Deuxièmement, la Commission européenne estime que nos prélèvements obligatoires sont trop élevés – par conséquent, il est difficile de réduire le déficit en augmentant les impôts – et qu’ils frappent excessivement le travail et insuffisamment la consommation. C’est aussi la thèse du président Arthuis, que la commission des finances a reprise à son compte. De fait, imposer davantage le travail que la consommation des ménages par rapport à d’autres pays industriels peut s’avérer handicapant dans l’optique de la mondialisation.
Troisièmement, les exonérations fiscales et sociales que nous avons accordées au fil des ans afin de tenter de remédier aux difficultés sont jugées excessives par Bruxelles.
La mise en perspective de ces trois observations devrait nous permettre d’élargir notre réflexion dans ce débat d’orientation des finances publiques.
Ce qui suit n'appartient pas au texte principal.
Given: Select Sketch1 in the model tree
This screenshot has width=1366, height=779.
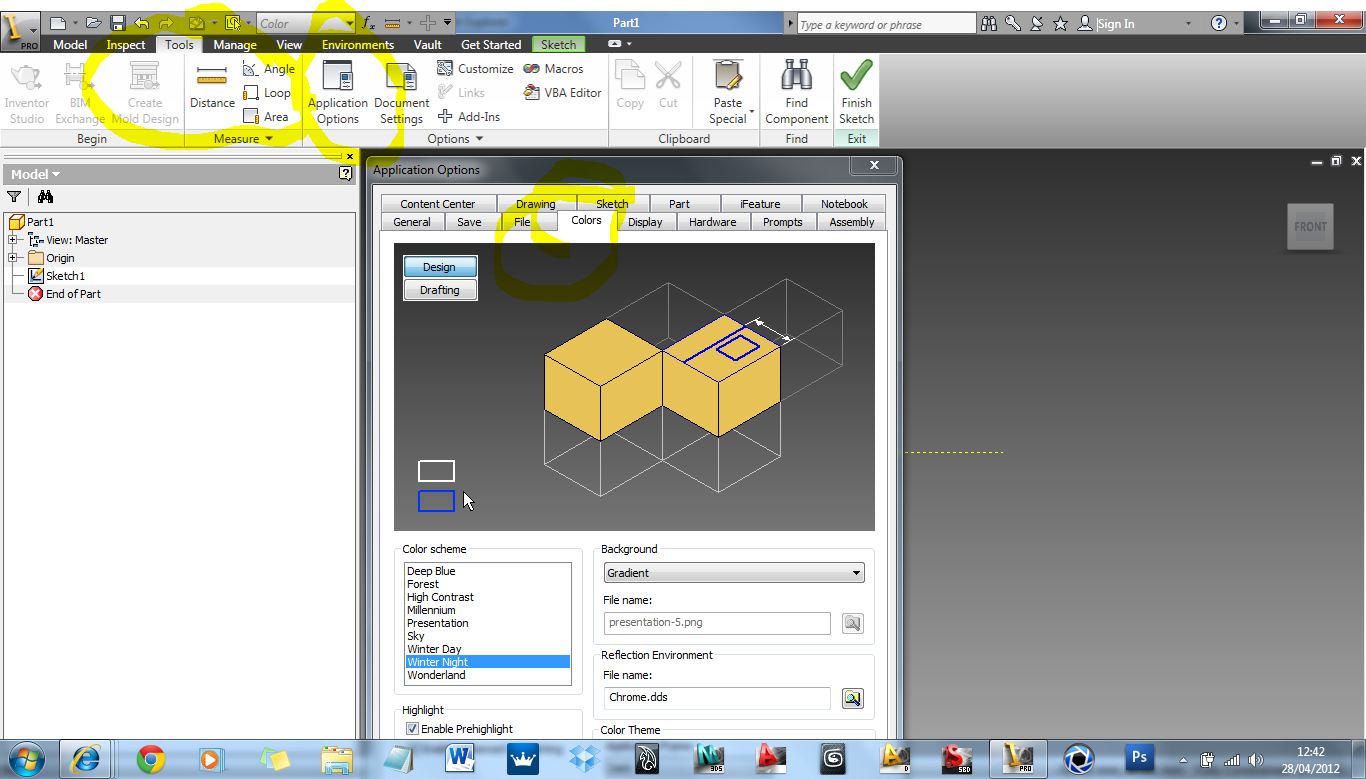Looking at the screenshot, I should 65,276.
Madame la ministre, je souscris aux orientations que vous avez développées et je fais miennes les recommandations brillamment exprimées par la commission des finances. Comme M. le rapporteur général, j’estime que nous devons impérativement réduire notre déficit et stabiliser notre dette, d’autant que nous vivons une période cruciale pour l’avenir de la zone euro, marquée par une crise de la dette sans précédent : la crise grecque est présente à tous les esprits, mais n’oublions pas non plus la situation délicate du Portugal et de l’Irlande.
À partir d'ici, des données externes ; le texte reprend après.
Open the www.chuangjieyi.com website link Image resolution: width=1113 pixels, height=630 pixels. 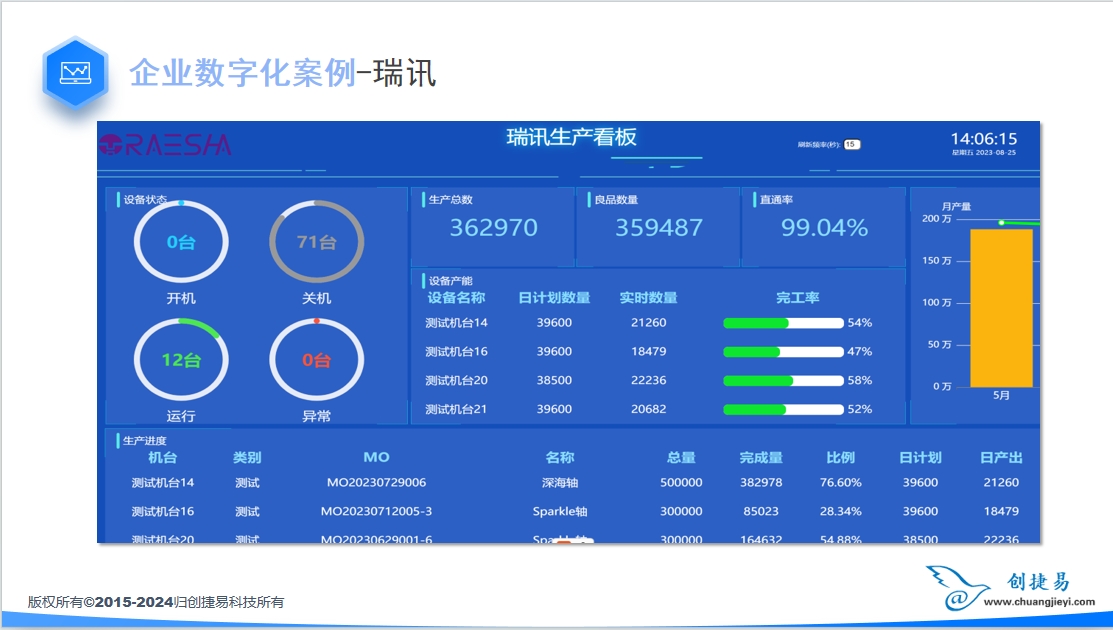coord(1039,602)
Dans ce contexte, madame la ministre, je pense que, plutôt que d’assigner la réduction du déficit budgétaire comme objectif central à notre politique en matière de finances publiques, nous devons nous attacher prioritairement à diminuer notre endettement : avec une dette publique qui a dépassé, à la fin du mois de mars, 1 646 milliards d’euros, soit 84,5 % du PIB, la tâche s’annonce difficile !
Dans cette optique, madame la ministre, au lieu de me lancer, comme d’autres intervenants, dans des considérations rebattues sur la sous-taxation des riches et la surtaxation des pauvres, je me permettrai de vous adresser trois suggestions précises.
Mme Nicole Bricq. Nous n’avons pas utilisé ces mots-là !
M. Jean-Pierre Fourcade. En premier lieu, j’estime que nous ne parviendrons à stabiliser la dette publique qu’à la fin de 2013 ou au début de 2014 au plus tôt. D’ici là, nous devons adresser des signaux aux marchés.
Tout d’abord, dès qu’une recette fiscale progressera un peu plus vite que prévu, il nous faudra en profiter pour réduire, à due concurrence, notre programme d’émissions d’emprunts à moyen et long terme sur les marchés. Pour l’année 2011, nous avons voté hier, dans le cadre de la loi de finances rectificative, un programme d’emprunts de 186 milliards d’euros : nous commençons ainsi à nous rapprocher du volume des emprunts allemands, qui avoisine les 200 milliards d’euros. Tel le premier signal que nous devrions donner aux marchés dès que possible : faisons alors clairement savoir que, la situation de nos finances publiques s’améliorant, nous réduisons de quelques milliards le volume de nos emprunts. Cela n’a l’air de rien, mais nous évoluons dans un contexte mondialisé et les marchés financiers réagissent beaucoup plus rapidement que nos administrations ou les instances de Bruxelles.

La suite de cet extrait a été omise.